#### [Problem to work on]
When you reach the line that contains "This screenshot has height=600, width=600.", set down that line and every one after it through the end of the records, exactly as written and with no pictures.

--- START ---

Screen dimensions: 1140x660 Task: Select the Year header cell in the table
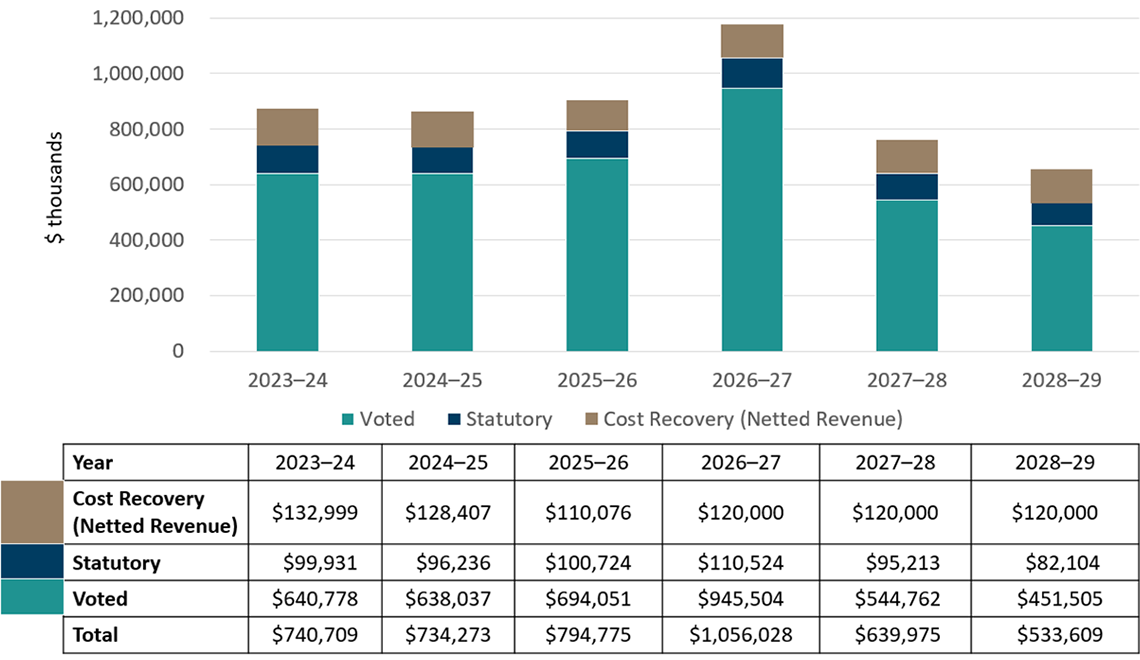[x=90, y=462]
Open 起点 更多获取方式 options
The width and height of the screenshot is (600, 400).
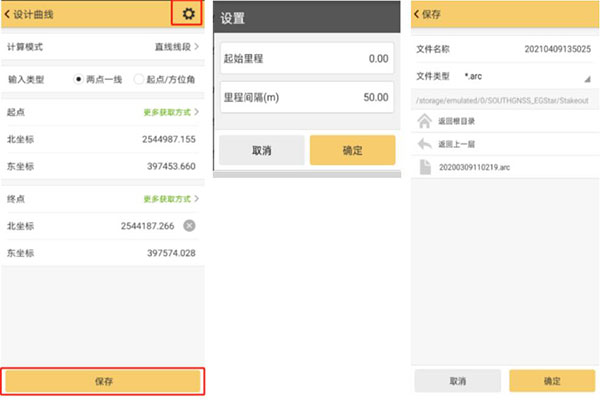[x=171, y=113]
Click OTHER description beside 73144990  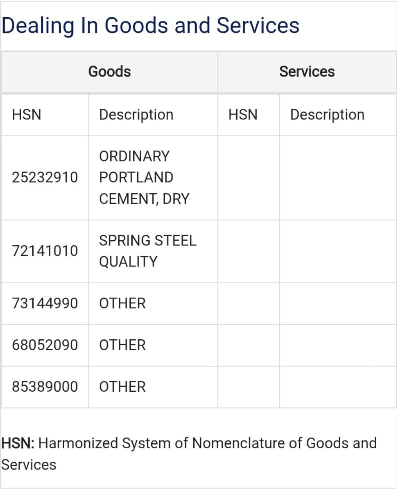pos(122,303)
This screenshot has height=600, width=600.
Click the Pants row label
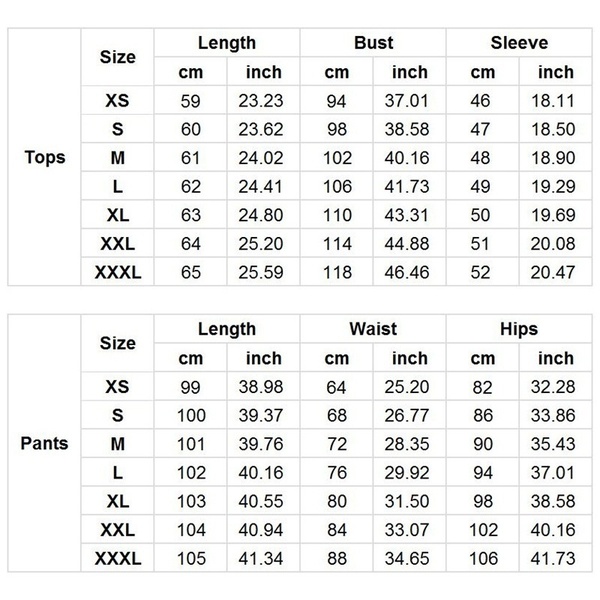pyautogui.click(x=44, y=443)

--- END ---

#### [Solution to this task]
This screenshot has height=600, width=600.
Click the Pants row label
pyautogui.click(x=44, y=443)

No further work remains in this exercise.